As a teacher, I have faced and asked this question again and again. How do we motivate students to learn in a grade-less learning environment?
In my view there are three important things to motivate students in such an environment:
One of the most important things in motivating students is that the teacher himself ought to be motivated and excited about what he/she is teaching. This helps motivated students to relate to someone, and encourages the less motivated ones to join in the fun. By default, most students don’t pay attention to anything being taught formally, which works to bring down the teacher’s motivation. But if the teacher understands the importance of staying motivated, he can become the cause of a sea-change in class attitude towards a subject.
I would go as far as saying that acting as if you are actually excited about the subject, even if you don’t feel particularly motivated to teach it, can bring immense benefits to students. That would really help. It’s certainly not possible to be excited about every topic you are teaching. But your apparent excitement can induce that ferver into students who initially took that subject as boring. You never know, may be one of your students discovers their passion in life just because you taught something in a new and excited way? Now that would be something you can be proud of, any day.
Wherever it’s possible, individual attention to a student works like magic. While you must avoid making favourites (which is challenging in its own right), you can give every student a feeling that he/she is special to you.

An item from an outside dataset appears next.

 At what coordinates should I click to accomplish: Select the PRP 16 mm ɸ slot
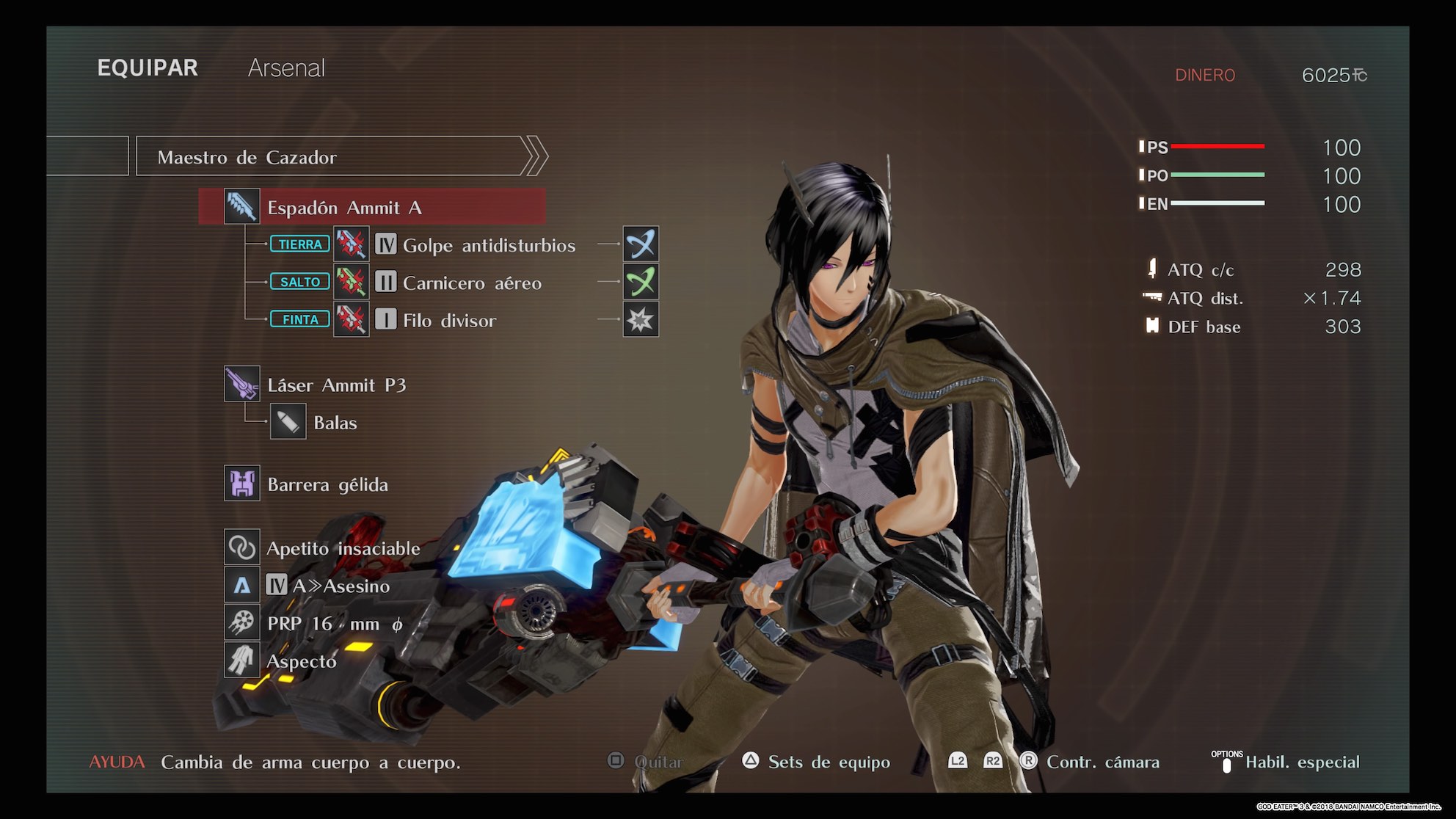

This can start by simply remembering the names of your students. Calling a student by name gives them the impression that everything they’ve said and done in class is being noticed by the teacher. They feel special, and want to stay tuned in kind.
You can also involve students in physical activities within the class. For example, if you want to explain a concept, which involves physical things like routers and computers, you can represent a student as a router and always create a scenario in which everyone is involved. You can have enough scenarios that every student gets involved at least once in every class (in case of a large number of students). This requires some planning, but the dividends and cognitive benefits to students are enormous.
Studying Mathematics and Science purely from a theoretical stand-point gives our students the impression that the practical world out there and what they are learning has no connection whatsoever. Of course nothing could be farther from the truth, but if no attempt is made to build and grow connections between studies and their real world application, students gradually lose interest and wander their minds away. Worse still is the student attitude where students take studies as some sort of exam-preparation, to be thrown away and forgotten as soon as exams are over.
This can be tackled by introducing projects. In my view, hands-on real world relevance of a topic is the most important aspect of learning. We seriously lack projects in our schools. This becomes more apparent as a student transitions into university. Hands-on can never beat merely telling the relevance with the real-world. So, set up a small project as your class goal. Then learn and teach concepts to help students complete that project.
Projects typically are designed for discovery and intuition. As a teacher you can ask your students to complete the project with minimal supervision. Make it an iterative process, rather than spoon-feeding everything. Let students learn by making mistakes.